Amorphous cardiac tumor is a rare non-neoplastic mass that mimics malignancy and can cause symptoms due to flow obstruction or embolization of calcific fragments. The histological findings are characteristic, including calcification and amorphous fibrinous material. Its exact etiology is unknown.
A 79-year-old woman was referred to our department because of suspected angina. The electrocardiogram showed ventricular repolarization abnormalities in the lateral wall. Transthoracic echocardiography showed preserved biventricular systolic function, without wall motion abnormalities, a mitral valve with normal functional area and marked calcification of the annulus, and on the ventricular side a hyperechoic, threadlike and highly mobile mass, protruding into the left ventricular outflow tract, causing a dynamic gradient of 24 mmHg (Video 1). Transesophageal echocardiography (TEE) showed a mass adjacent to the posterior annulus of the mitral valve, measuring about 25 mm×5 mm (Figure 1; Video 2 and 3). Computed tomography confirmed a large calcified mass attached to the ventricular side of the mitral valve (Figure 2). No mass was observed on cardiac magnetic resonance imaging, probably due to its marked mobility. Myocardial perfusion scintigraphy showed evidence of inferolateral ischemia and cardiac catheterization revealed left main and three-vessel disease. Bypass surgery was performed and the intraventricular tumor was removed (Figure 3). Histology confirmed the diagnosis of calcified amorphous tumor (Figure 4).

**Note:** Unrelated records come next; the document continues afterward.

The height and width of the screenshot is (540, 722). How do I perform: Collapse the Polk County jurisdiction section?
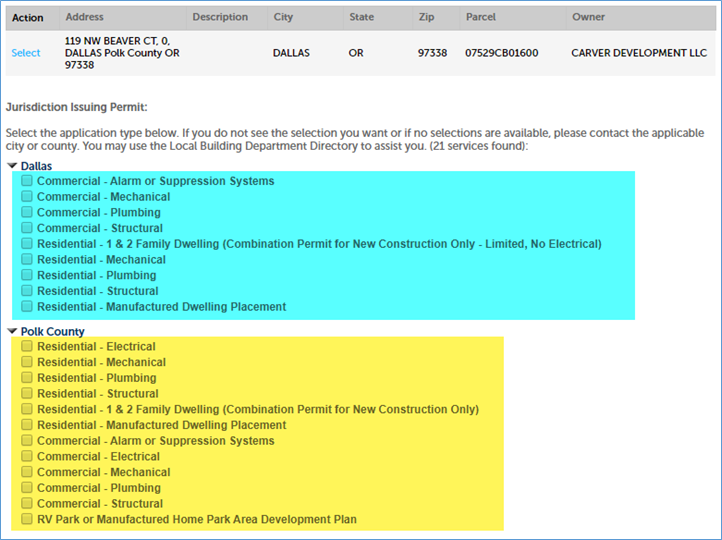click(12, 332)
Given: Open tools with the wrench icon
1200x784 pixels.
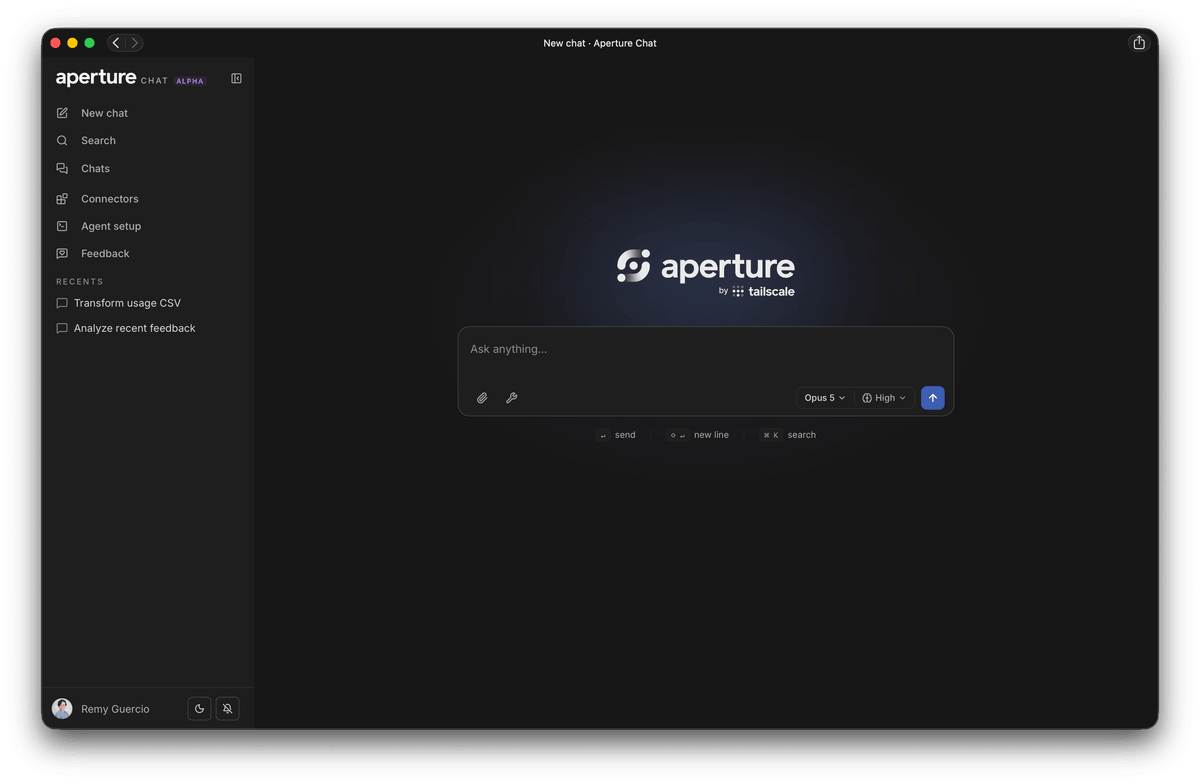Looking at the screenshot, I should [x=511, y=398].
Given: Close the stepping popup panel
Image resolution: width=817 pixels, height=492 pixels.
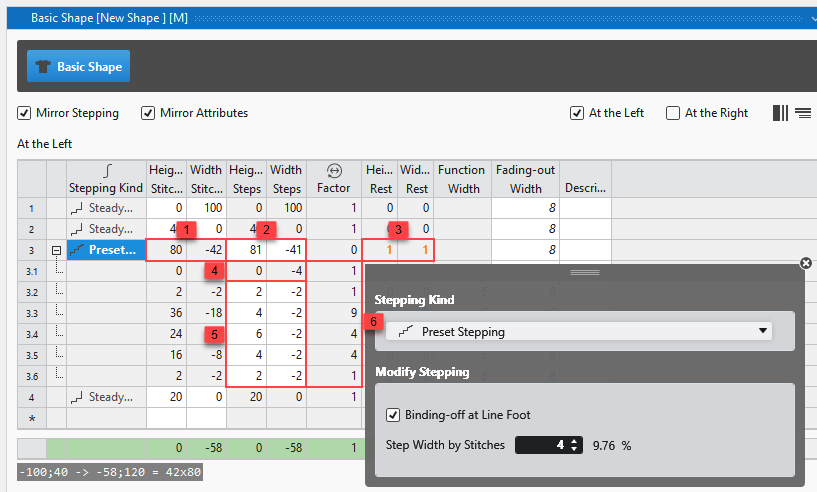Looking at the screenshot, I should click(x=805, y=263).
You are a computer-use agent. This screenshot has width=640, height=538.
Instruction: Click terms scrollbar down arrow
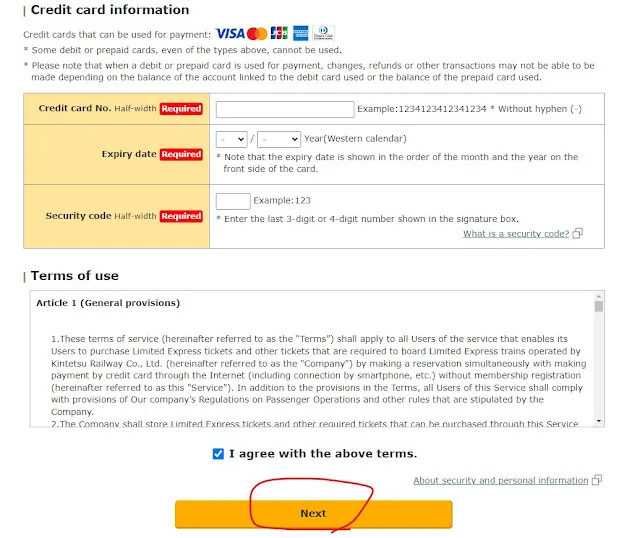coord(599,421)
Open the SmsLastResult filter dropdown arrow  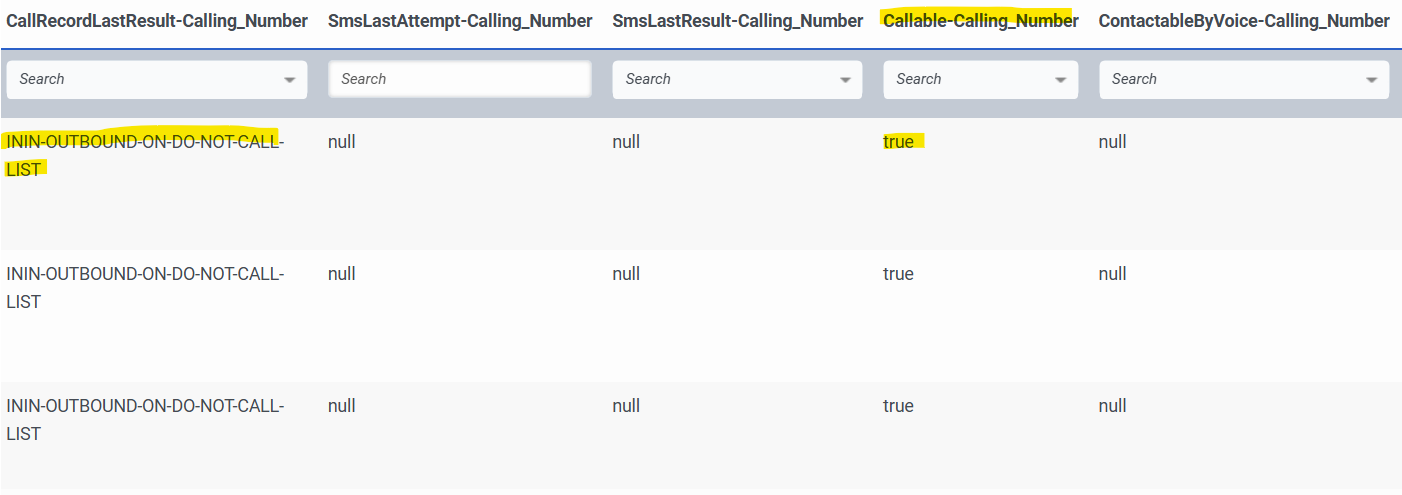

Calcified amorphous tumor is a rare cardiac lesion with an excellent outcome. The clinical presentation is similar to other cardiac tumors, and surgical removal and histopathological examination are essential for an accurate diagnosis.Ethical disclosuresProtection of human and animal subjects
The authors declare that no experiments were performed on humans or animals for this study.Confidentiality of data
The authors declare that no patient data appear in this article.Right to privacy and informed consent
The authors declare that no patient data appear in this article.Conflicts of interest
The authors have no conflicts of interest to declare.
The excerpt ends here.